● **Stored records**:
=== Begin Enclosure ===
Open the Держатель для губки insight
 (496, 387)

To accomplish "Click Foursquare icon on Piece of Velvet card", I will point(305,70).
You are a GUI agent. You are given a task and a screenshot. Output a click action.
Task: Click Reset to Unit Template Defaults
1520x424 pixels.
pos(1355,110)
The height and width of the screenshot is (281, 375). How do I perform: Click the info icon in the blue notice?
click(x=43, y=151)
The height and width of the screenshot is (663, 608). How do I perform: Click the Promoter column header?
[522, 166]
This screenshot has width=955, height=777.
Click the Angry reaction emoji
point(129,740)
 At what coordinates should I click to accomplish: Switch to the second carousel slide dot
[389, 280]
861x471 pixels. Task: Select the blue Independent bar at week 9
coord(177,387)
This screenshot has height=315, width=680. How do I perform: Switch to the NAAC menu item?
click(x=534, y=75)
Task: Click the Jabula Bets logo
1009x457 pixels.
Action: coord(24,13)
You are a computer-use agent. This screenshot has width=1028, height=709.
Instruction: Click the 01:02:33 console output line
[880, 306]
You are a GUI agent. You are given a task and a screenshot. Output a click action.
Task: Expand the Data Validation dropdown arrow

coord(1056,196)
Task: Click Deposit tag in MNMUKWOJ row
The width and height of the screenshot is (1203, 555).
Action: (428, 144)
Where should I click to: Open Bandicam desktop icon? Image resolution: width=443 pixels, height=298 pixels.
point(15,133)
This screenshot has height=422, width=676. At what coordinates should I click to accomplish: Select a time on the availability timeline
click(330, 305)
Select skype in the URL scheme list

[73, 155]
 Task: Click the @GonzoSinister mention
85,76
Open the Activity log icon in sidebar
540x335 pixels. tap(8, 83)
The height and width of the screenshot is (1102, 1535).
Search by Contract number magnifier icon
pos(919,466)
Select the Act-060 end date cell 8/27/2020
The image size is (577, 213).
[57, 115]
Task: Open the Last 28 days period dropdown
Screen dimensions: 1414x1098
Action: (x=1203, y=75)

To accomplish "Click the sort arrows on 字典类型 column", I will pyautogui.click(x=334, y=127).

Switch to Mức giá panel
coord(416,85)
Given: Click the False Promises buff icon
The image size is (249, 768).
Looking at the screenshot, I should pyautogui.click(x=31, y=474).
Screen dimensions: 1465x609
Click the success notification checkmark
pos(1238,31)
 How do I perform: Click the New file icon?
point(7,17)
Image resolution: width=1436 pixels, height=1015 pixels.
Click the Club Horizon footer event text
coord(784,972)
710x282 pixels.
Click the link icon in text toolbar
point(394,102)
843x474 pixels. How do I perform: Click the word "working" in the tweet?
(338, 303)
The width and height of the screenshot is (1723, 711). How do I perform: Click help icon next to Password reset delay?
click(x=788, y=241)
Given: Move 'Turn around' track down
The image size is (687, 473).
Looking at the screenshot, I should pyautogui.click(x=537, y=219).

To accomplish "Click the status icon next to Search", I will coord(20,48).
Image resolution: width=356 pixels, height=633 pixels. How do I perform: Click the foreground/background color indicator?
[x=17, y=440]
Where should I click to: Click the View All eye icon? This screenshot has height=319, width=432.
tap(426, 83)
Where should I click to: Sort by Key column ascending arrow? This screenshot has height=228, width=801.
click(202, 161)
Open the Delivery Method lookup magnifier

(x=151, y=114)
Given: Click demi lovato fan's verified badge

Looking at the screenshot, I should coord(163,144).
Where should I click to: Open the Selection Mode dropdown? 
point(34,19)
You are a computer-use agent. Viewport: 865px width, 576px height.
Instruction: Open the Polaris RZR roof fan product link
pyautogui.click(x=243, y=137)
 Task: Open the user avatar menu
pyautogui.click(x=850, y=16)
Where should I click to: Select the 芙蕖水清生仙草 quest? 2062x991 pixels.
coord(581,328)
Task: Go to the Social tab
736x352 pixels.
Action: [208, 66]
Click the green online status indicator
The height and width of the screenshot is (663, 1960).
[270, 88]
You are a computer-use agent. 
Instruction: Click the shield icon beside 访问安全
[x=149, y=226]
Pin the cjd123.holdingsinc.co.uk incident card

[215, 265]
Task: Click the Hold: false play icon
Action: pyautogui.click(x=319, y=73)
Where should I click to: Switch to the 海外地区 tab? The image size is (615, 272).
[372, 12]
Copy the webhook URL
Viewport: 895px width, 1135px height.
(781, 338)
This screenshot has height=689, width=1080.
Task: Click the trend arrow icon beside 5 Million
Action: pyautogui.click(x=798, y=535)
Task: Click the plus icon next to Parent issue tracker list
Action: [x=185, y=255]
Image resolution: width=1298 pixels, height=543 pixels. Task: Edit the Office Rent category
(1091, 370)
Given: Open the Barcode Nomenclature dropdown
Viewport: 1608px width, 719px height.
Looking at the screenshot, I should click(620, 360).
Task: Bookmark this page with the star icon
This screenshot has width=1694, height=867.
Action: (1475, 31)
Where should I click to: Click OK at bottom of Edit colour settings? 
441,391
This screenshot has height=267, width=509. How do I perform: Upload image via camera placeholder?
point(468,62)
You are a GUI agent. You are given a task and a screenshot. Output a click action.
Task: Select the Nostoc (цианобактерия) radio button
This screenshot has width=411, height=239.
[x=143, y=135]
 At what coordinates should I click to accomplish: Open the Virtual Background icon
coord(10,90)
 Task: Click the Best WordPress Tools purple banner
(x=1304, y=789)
=== End Enclosure ===
● **Exercise**:
All of the lines above must be returned exactly.

● **Answer for this exercise**:
Open the Держатель для губки insight
 (496, 387)

To accomplish "Click Foursquare icon on Piece of Velvet card", I will point(305,70).
You are a GUI agent. You are given a task and a screenshot. Output a click action.
Task: Click Reset to Unit Template Defaults
1520x424 pixels.
pos(1355,110)
The height and width of the screenshot is (281, 375). How do I perform: Click the info icon in the blue notice?
click(x=43, y=151)
The height and width of the screenshot is (663, 608). How do I perform: Click the Promoter column header?
[522, 166]
This screenshot has width=955, height=777.
Click the Angry reaction emoji
point(129,740)
 At what coordinates should I click to accomplish: Switch to the second carousel slide dot
[389, 280]
861x471 pixels. Task: Select the blue Independent bar at week 9
coord(177,387)
This screenshot has height=315, width=680. How do I perform: Switch to the NAAC menu item?
click(x=534, y=75)
Task: Click the Jabula Bets logo
1009x457 pixels.
Action: coord(24,13)
You are a computer-use agent. This screenshot has width=1028, height=709.
Instruction: Click the 01:02:33 console output line
[880, 306]
You are a GUI agent. You are given a task and a screenshot. Output a click action.
Task: Expand the Data Validation dropdown arrow

coord(1056,196)
Task: Click Deposit tag in MNMUKWOJ row
The width and height of the screenshot is (1203, 555).
Action: (428, 144)
Where should I click to: Open Bandicam desktop icon? Image resolution: width=443 pixels, height=298 pixels.
point(15,133)
This screenshot has height=422, width=676. At what coordinates should I click to accomplish: Select a time on the availability timeline
click(330, 305)
Select skype in the URL scheme list

[73, 155]
 Task: Click the @GonzoSinister mention
85,76
Open the Activity log icon in sidebar
540x335 pixels. tap(8, 83)
The height and width of the screenshot is (1102, 1535).
Search by Contract number magnifier icon
pos(919,466)
Select the Act-060 end date cell 8/27/2020
The image size is (577, 213).
[57, 115]
Task: Open the Last 28 days period dropdown
Screen dimensions: 1414x1098
Action: (x=1203, y=75)

To accomplish "Click the sort arrows on 字典类型 column", I will pyautogui.click(x=334, y=127).

Switch to Mức giá panel
coord(416,85)
Given: Click the False Promises buff icon
The image size is (249, 768).
Looking at the screenshot, I should pyautogui.click(x=31, y=474).
Screen dimensions: 1465x609
Click the success notification checkmark
pos(1238,31)
 How do I perform: Click the New file icon?
point(7,17)
Image resolution: width=1436 pixels, height=1015 pixels.
Click the Club Horizon footer event text
coord(784,972)
710x282 pixels.
Click the link icon in text toolbar
point(394,102)
843x474 pixels. How do I perform: Click the word "working" in the tweet?
(338, 303)
The width and height of the screenshot is (1723, 711). How do I perform: Click help icon next to Password reset delay?
click(x=788, y=241)
Given: Move 'Turn around' track down
The image size is (687, 473).
Looking at the screenshot, I should pyautogui.click(x=537, y=219).

To accomplish "Click the status icon next to Search", I will coord(20,48).
Image resolution: width=356 pixels, height=633 pixels. How do I perform: Click the foreground/background color indicator?
[x=17, y=440]
Where should I click to: Click the View All eye icon? This screenshot has height=319, width=432.
tap(426, 83)
Where should I click to: Sort by Key column ascending arrow? This screenshot has height=228, width=801.
click(202, 161)
Open the Delivery Method lookup magnifier

(x=151, y=114)
Given: Click demi lovato fan's verified badge

Looking at the screenshot, I should coord(163,144).
Where should I click to: Open the Selection Mode dropdown? 
point(34,19)
You are a computer-use agent. Viewport: 865px width, 576px height.
Instruction: Open the Polaris RZR roof fan product link
pyautogui.click(x=243, y=137)
 Task: Open the user avatar menu
pyautogui.click(x=850, y=16)
Where should I click to: Select the 芙蕖水清生仙草 quest? 2062x991 pixels.
coord(581,328)
Task: Go to the Social tab
736x352 pixels.
Action: [208, 66]
Click the green online status indicator
The height and width of the screenshot is (663, 1960).
[270, 88]
You are a computer-use agent. 
Instruction: Click the shield icon beside 访问安全
[x=149, y=226]
Pin the cjd123.holdingsinc.co.uk incident card

[215, 265]
Task: Click the Hold: false play icon
Action: pyautogui.click(x=319, y=73)
Where should I click to: Switch to the 海外地区 tab? The image size is (615, 272).
[372, 12]
Copy the webhook URL
Viewport: 895px width, 1135px height.
(781, 338)
This screenshot has height=689, width=1080.
Task: Click the trend arrow icon beside 5 Million
Action: pyautogui.click(x=798, y=535)
Task: Click the plus icon next to Parent issue tracker list
Action: [x=185, y=255]
Image resolution: width=1298 pixels, height=543 pixels. Task: Edit the Office Rent category
(1091, 370)
Given: Open the Barcode Nomenclature dropdown
Viewport: 1608px width, 719px height.
Looking at the screenshot, I should click(620, 360).
Task: Bookmark this page with the star icon
This screenshot has width=1694, height=867.
Action: (1475, 31)
Where should I click to: Click OK at bottom of Edit colour settings? 
441,391
This screenshot has height=267, width=509. How do I perform: Upload image via camera placeholder?
point(468,62)
You are a GUI agent. You are given a task and a screenshot. Output a click action.
Task: Select the Nostoc (цианобактерия) radio button
This screenshot has width=411, height=239.
[x=143, y=135]
 At what coordinates should I click to accomplish: Open the Virtual Background icon
coord(10,90)
 Task: Click the Best WordPress Tools purple banner
(x=1304, y=789)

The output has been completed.